* What is being asked:
Pick up the article on news-driven quant trading after its last sentence and continue it.

* Extracted text:
Insider Quant Trading Is Here... Sorta [Code Included]
The hyper-speed arms race in Finance is a lot less competitive than you think.
By now, we’re all too familiar with the routine:
News Outlet A releases news on Company B at 3:30:00, then by 3:30:05, the stock price has moved significantly based on that news. It’s one of the fiercest and most competitive spaces in Finance.
However, in what may surprise you — the game is a lot less played out than you think, with significant crumbs still up for grabs.
But before we build out a system that tries to join this arms race, we first need to understand how these systems work.
Before News Becomes News
Typically, most investors become aware of meaningful information through an aggregator such as Bloomberg or the Financial Times:
But before these get published through aggregators, they are always first sent to a few main central repositories. A central repository is essentially the first point where important information goes from private to public. There are essentially 3 players in this game: PRNewsWire, BusinessWire, and DowJones NewsWire.

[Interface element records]
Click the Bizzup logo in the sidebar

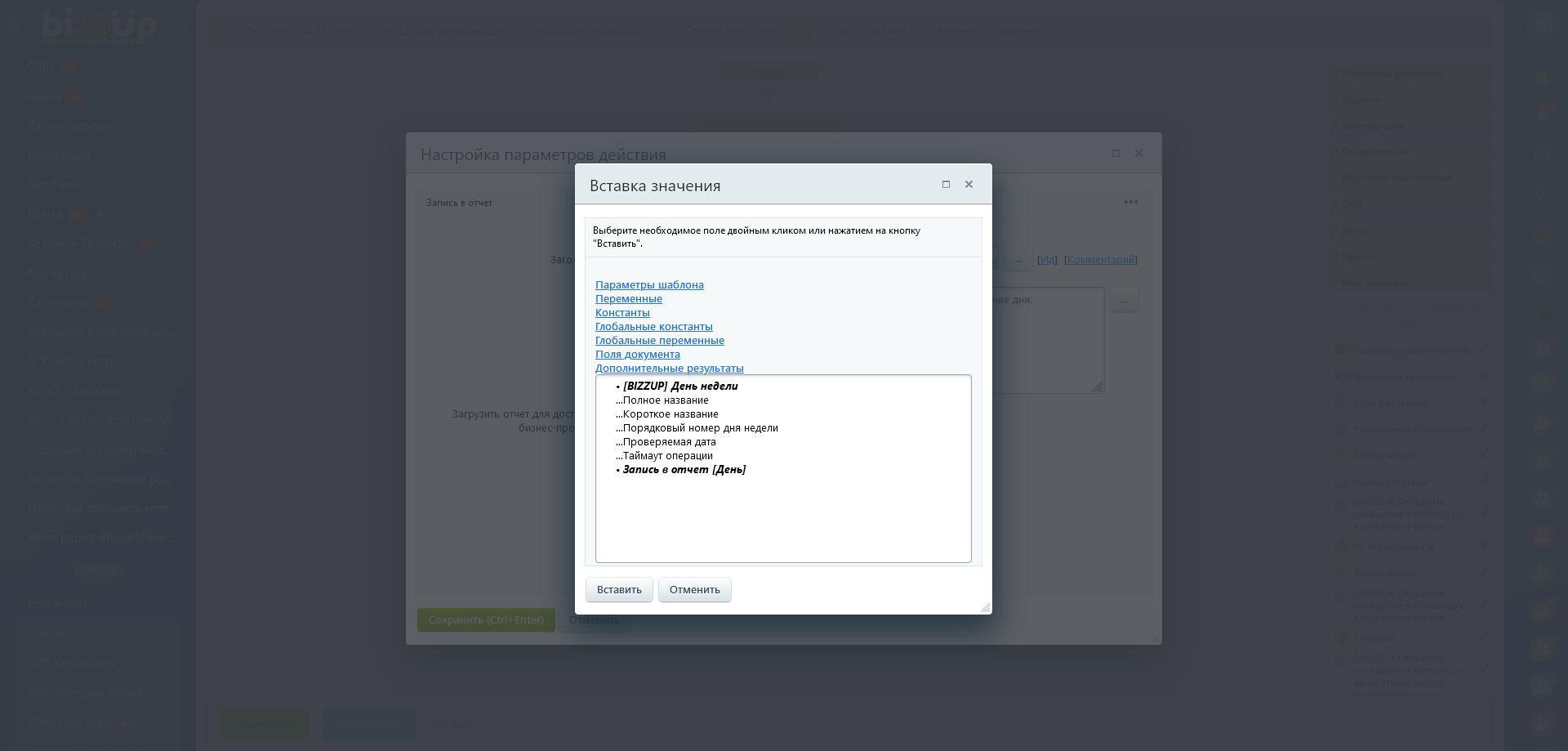coord(99,26)
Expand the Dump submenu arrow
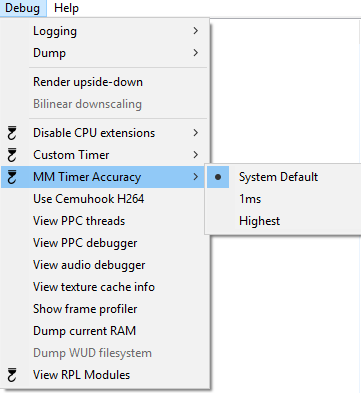This screenshot has height=393, width=361. click(x=196, y=53)
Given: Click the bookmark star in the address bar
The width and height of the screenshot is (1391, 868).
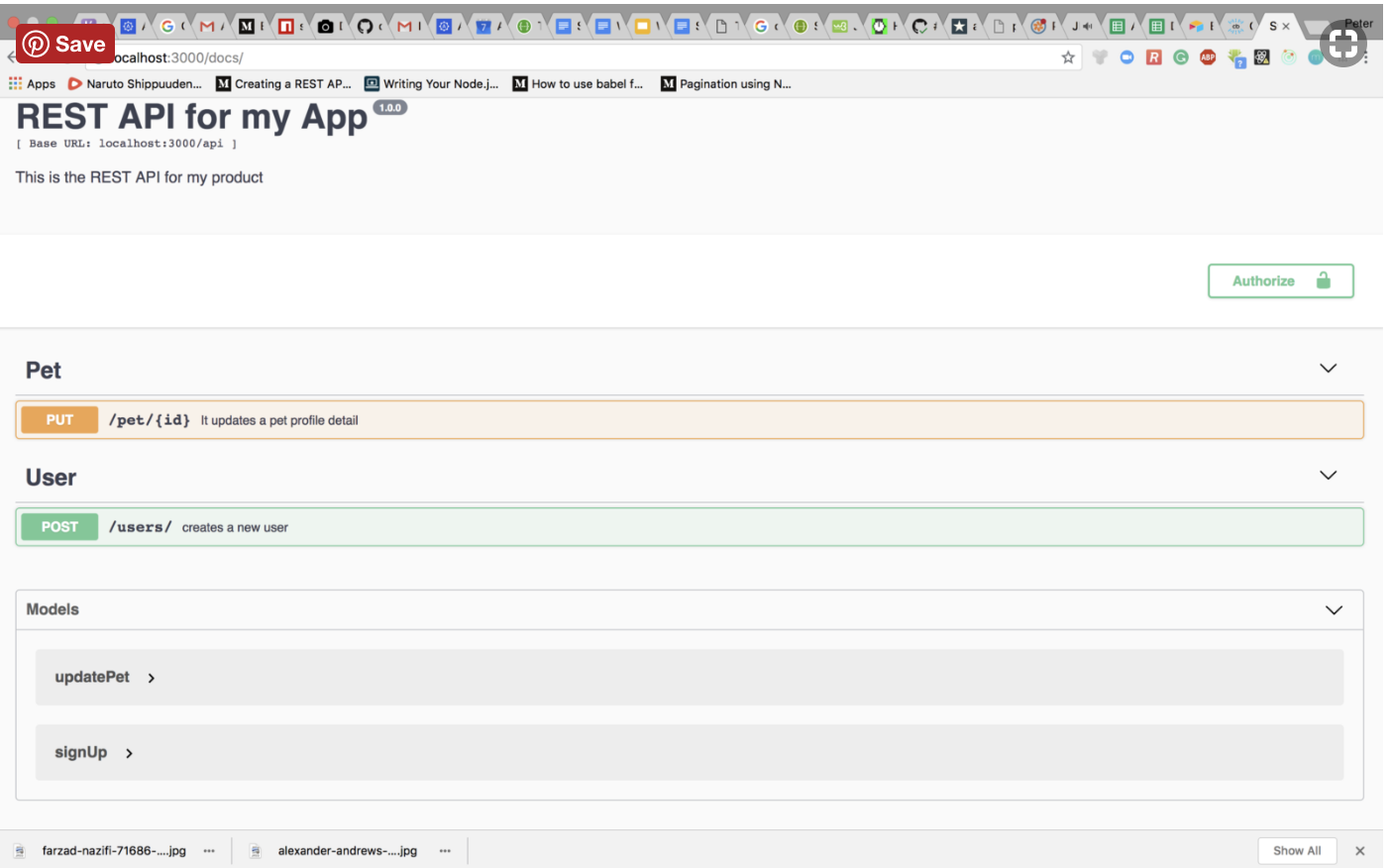Looking at the screenshot, I should click(x=1068, y=57).
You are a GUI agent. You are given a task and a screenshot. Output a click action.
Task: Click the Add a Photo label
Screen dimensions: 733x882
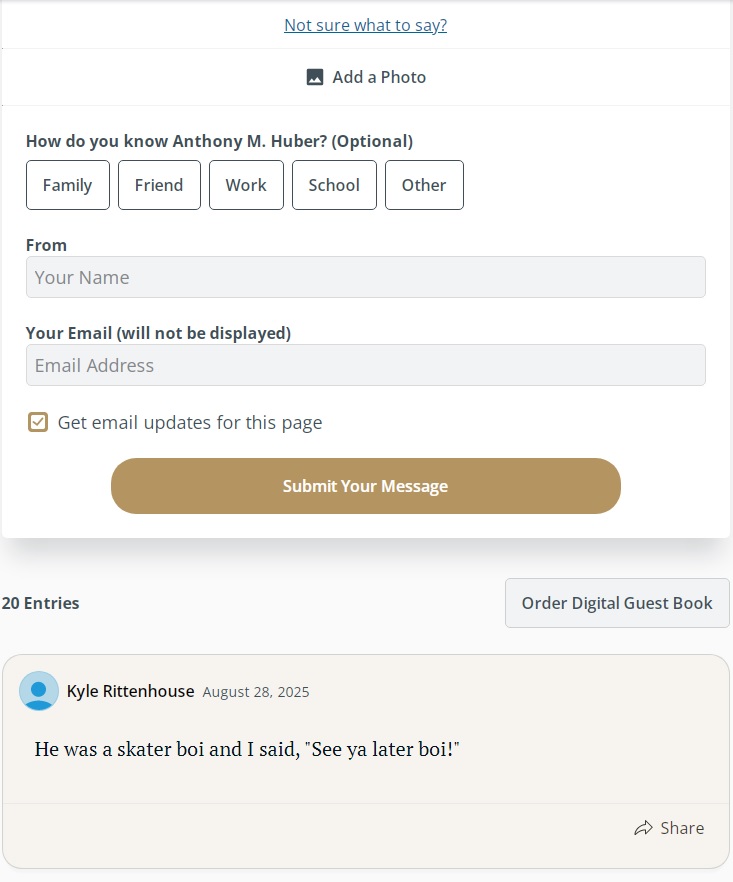[x=379, y=77]
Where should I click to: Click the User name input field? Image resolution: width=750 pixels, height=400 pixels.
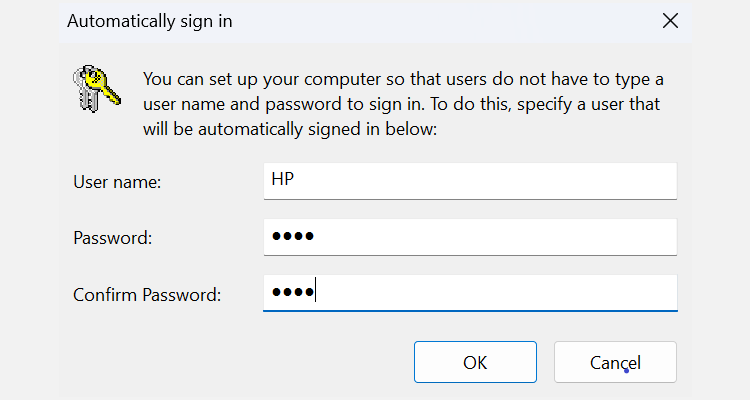click(469, 181)
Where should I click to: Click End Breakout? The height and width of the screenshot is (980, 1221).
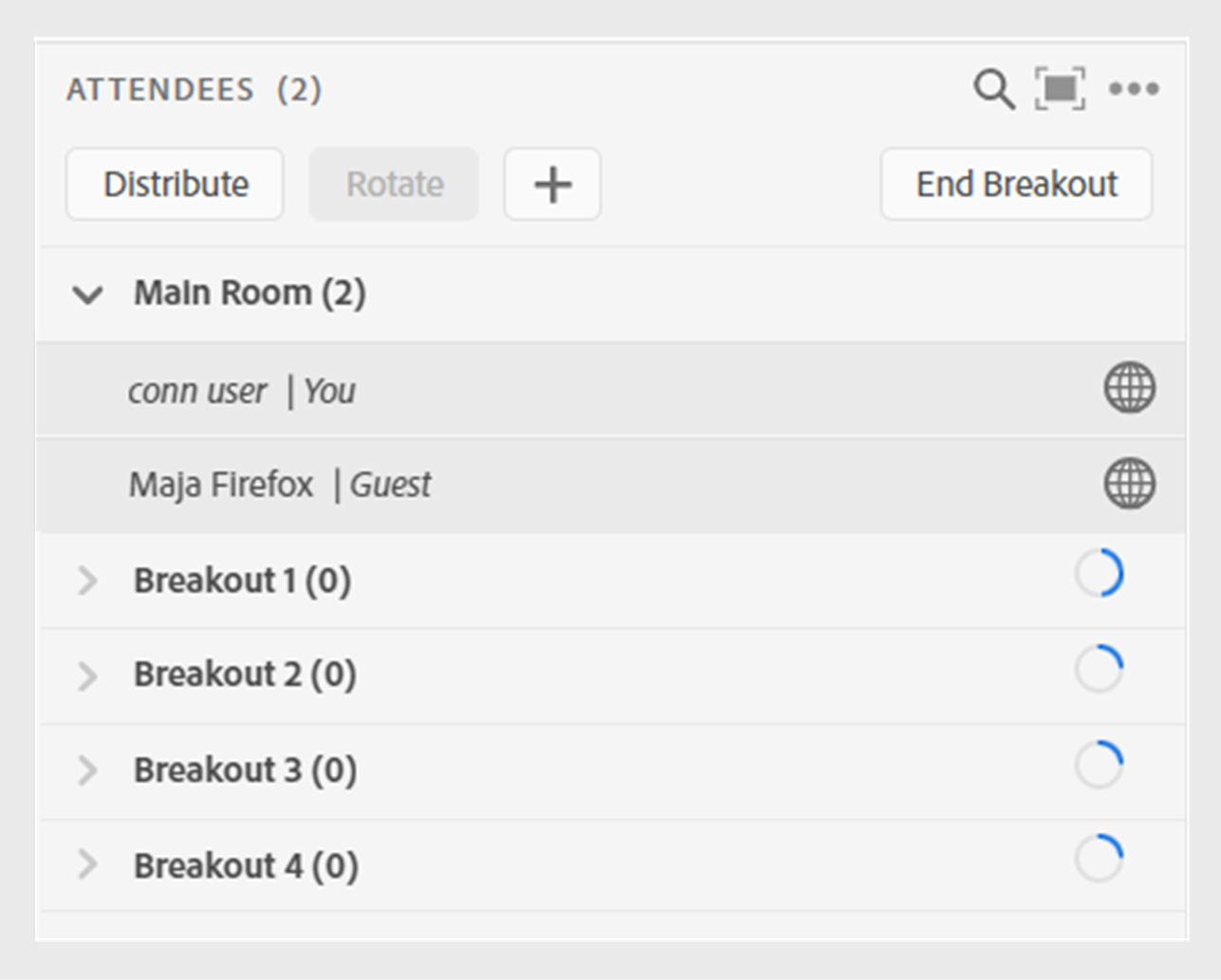pos(1016,184)
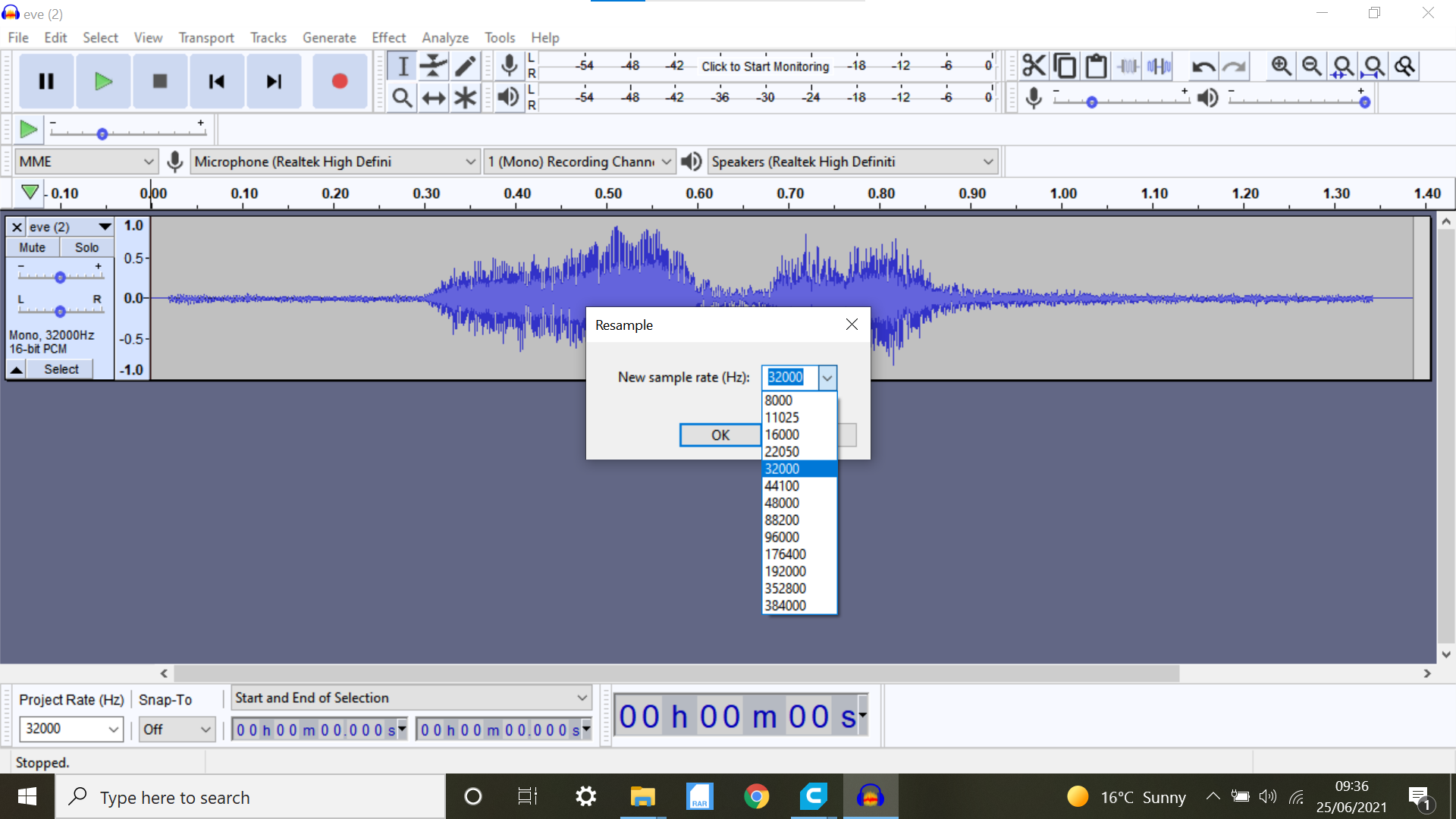The width and height of the screenshot is (1456, 819).
Task: Click the Undo arrow icon
Action: (1203, 66)
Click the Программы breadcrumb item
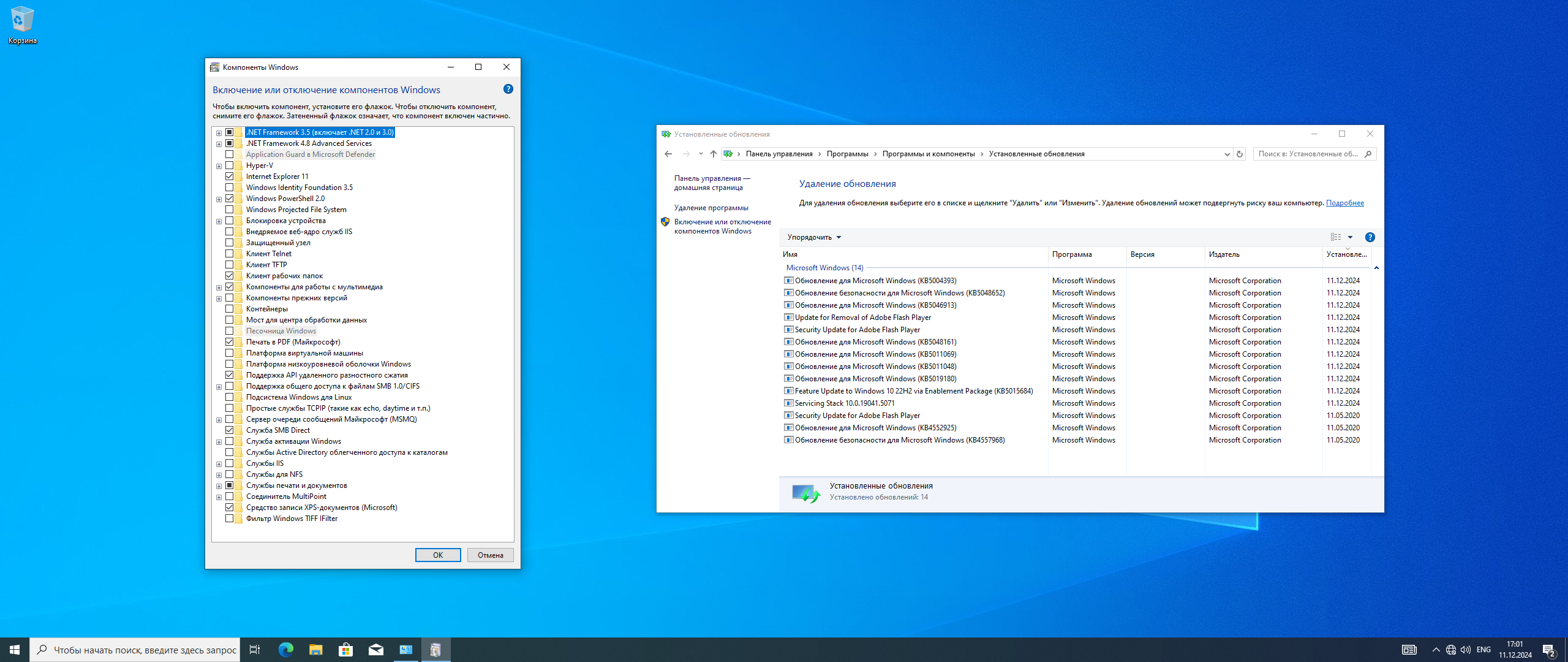 pyautogui.click(x=847, y=154)
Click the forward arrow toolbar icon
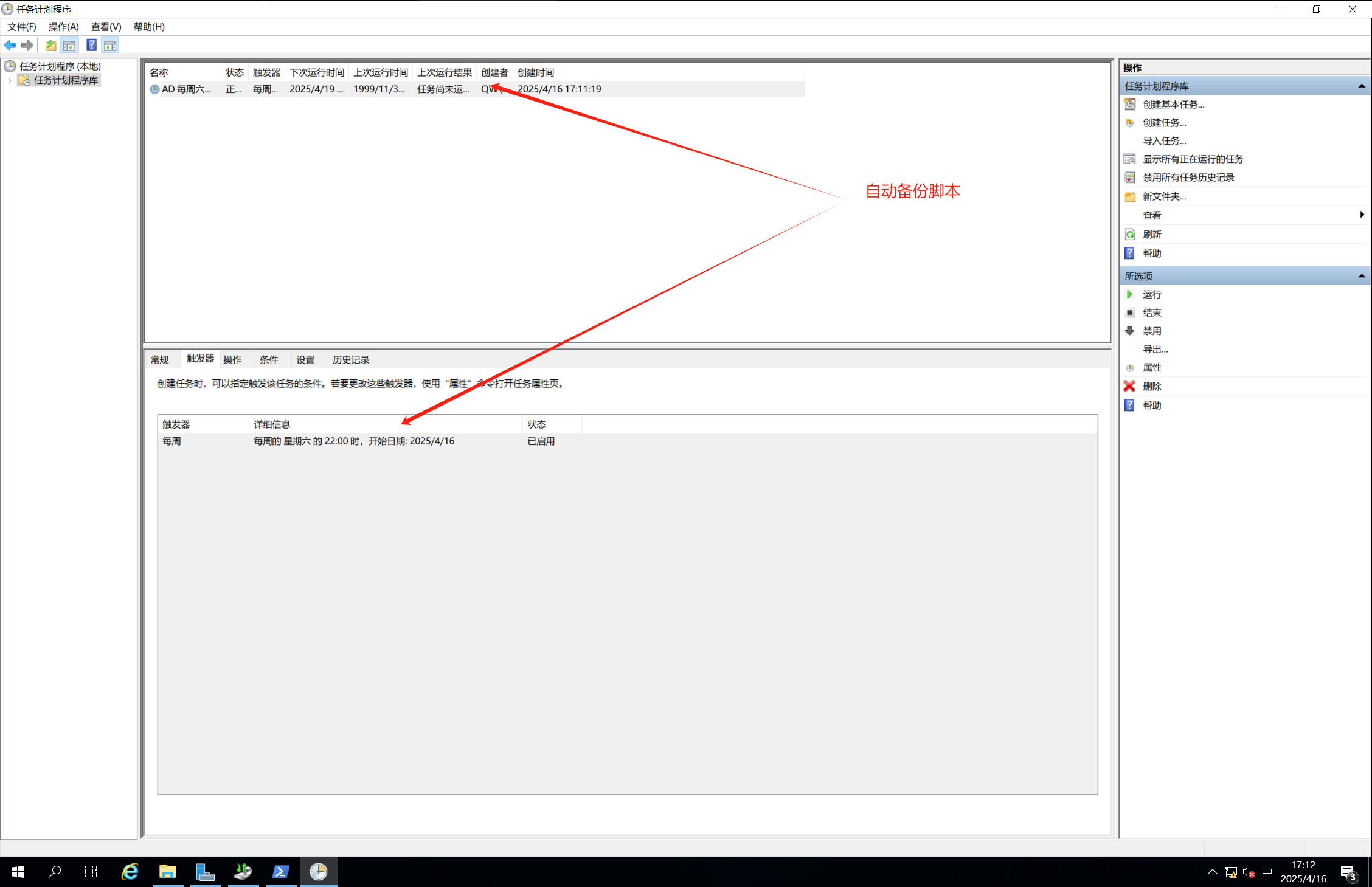This screenshot has width=1372, height=887. tap(27, 45)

* The output:
Most relevant stock information comes from these sources, from Index Additions/Deletions to Earnings Summaries (e.g., $4.2 EPS vs. $3 Estimate):
Because these 3 channels are given the releases by the respective company’s own internal staff, they are highly coveted. So coveted, that in 2015, hackers spent years gaining root access to the servers and made $30 million from trading the releases stored:
Unfortunately, this specific area is where the competition is a bit too strong for us. The DowJones newswire specializes in delivering these feeds to algorithmic traders, already formatted, cleaned, and structured. Because of this already existing infrastructure, even if we web scrape sites like PRNewsWire, it’ll be a few seconds/minutes still too slow.
So, we have to get smarter.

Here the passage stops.